Federal jurors signaled Thursday they are struggling to reach a verdict in the trial of one of two men accused of killing four people during last year's hijacking of the "Joe Cool" fishing charter boat.

On their third day of deliberations, the 12 jurors sent a note to U.S. District Judge Paul Huck asking if 20-year-old Guillermo Zarabozo was "automatically" guilty of a crime if he brought a gun aboard, even if he didn't know something bad would happen.

Zarabozo testified that he brought a 9mm Glock handgun in his luggage but blamed the killings on 36-year-old Kirby Archer, who has pleaded guilty in the case. Zarabozo testified he was unaware that Archer planned to commandeer the boat and that Archer shot all four victims using Zarabozo's weapon.
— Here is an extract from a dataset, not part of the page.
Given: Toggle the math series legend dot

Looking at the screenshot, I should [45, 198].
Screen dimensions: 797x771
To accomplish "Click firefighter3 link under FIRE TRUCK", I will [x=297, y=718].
Under that scenario, Zarabozo should not be convicted for simply carrying the gun aboard, his lawyers said.

"The answer to that question is clearly no," said defense attorney Anthony Natale.

Prosecutor Karen Gilbert, however, said the question was vague urged Huck to direct the jurors to consider his legal instructions carefully to find the answer. The judge decided to do just that, and jurors ended deliberations a short time later. They are to return Monday.

Zarabozo, a security guard from Hialeah, faces life in prison if convicted of murder, conspiracy, kidnapping, robbery and using a firearm to commit a violent crime in the hijacking of the 47-foot "Joe Cool" on Sept. 22, 2007.

The boat's captain, his wife and two crew members were killed aboard the vessel and their bodies tossed into the ocean. They were never found, nor were any murder weapons.

The boat was discovered out of fuel and drifting far south of its original destination in Bimini, Bahamas, with Zarabozo and Archer found a few miles away in the boat's life raft. They initially told the Coast Guard and FBI a tale about being attacked by Cuban pirates, but both later admitted that was untrue.

Prosecutors say they were trying to make it to Cuba, where Archer could hide from child sexual molestation and theft charges in Arkansas.

Zarabozo testified that he was told only that they were going on a lucrative security job in Bimini and that it might lead to other work with CIA connections Archer claimed to have. Archer is a former Army policeman but did no security or intelligence work, prosecutors said.